At a combined cost of £8million, Mills and Beckford exemplified the short-lived but big spending era of Sven-Goran Eriksson and as such paid for his failures when the former England boss was sacked just over a year into the job.
Both found themselves exiled by Pearson, who quickly found himself under orders to cut costs after a gamble on Premier League promotion failed.
But after finding a new home at the Reebok, Freedman is now banking on two of his most experienced players putting on a show against their former club tomorrow.
“When players go back to previous clubs it can go either of two ways,” he said. “They can stand up and show why they shouldn’t have been released or they can go into their shell and be in awe of what is happening.
“Knowing Jermaine Beckford, he is always a confident lad and he’ll be desperate to get on the pitch, just like Matt. But it can work both ways and I suppose we won’t know that until the end of the match.”
Mills was taken out of the firing line in the win over Barnsley because he is currently on four yellow cards but is expected to move straight back into a re-jigged back four, now missing Kevin McNaughton’s considerable presence on the right.

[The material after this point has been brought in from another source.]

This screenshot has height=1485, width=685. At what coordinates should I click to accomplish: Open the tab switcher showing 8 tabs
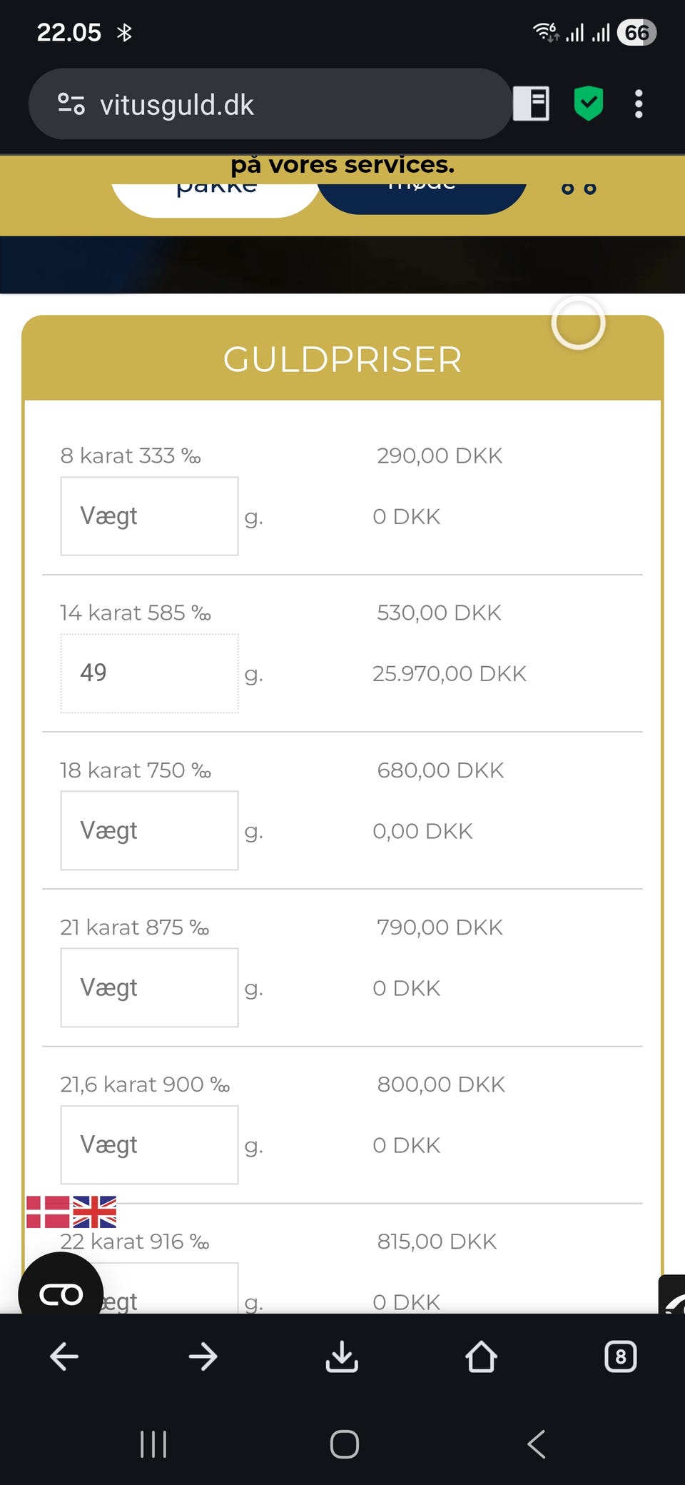(620, 1356)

Beckford has been on the bench for the last four games but still leads the club’s scoring charts with six goals.
“Before young Joe Mason came in Jermaine was in better form but I felt like he looked a little tired so I rotated things,” said Freedman, explaining his absence.
Leicester have recovered from a wobble at the start of December to register back-to-back wins over QPR and Reading.
They now lead Burnley by two points at the top and, in Freedman’s estimation, are reaping the rewards for a long-term transfer strategy.
“What happened with Leicester is that Nigel Pearson recruited young, hungry players for the Championship,” he said. “He’s developed a young and hungry side with great legs in it, and they all want that success.
“It wasn’t to be last year in the play-offs but it looks as if they have learned from that.
“They have got goals in the team and it’s no surprise to me to see them where they are. They’ve even got some young players coming through, like Liam Moore, so as a club I think they are going nicely.
“What a lot of people don’t touch on when they look at what Leicester have spent is that they did it on assets.
“Yes, they spent a lot of money and their weekly wage bill will be right up there. But they also spent money buying players, banking them, and that goes on and on.
“That would be beyond a lot of clubs in this division but it’s certainly what I’m trying to do. You’ve got to get it right with Financial Fair Play – you don’t want one deal to catch up with the club. I don’t want that to happen because I’ve been in that position with another club.”
Jeffrey Schlupp earned a priceless three points for the Foxes in the corresponding fixture in April, denting what looked like an unstoppable charge for the play-offs.
Things have not panned out as expected this season for Freedman but he feels his team are going to meet the league leaders at a good time.
“Leicester are top of the pile and they are a very good side but I thought we gave them a good game last year. It was close,” he said.
“I believe these players are bobbing along with decent confidence and I think a top of the league clash will be quite good for us right now.”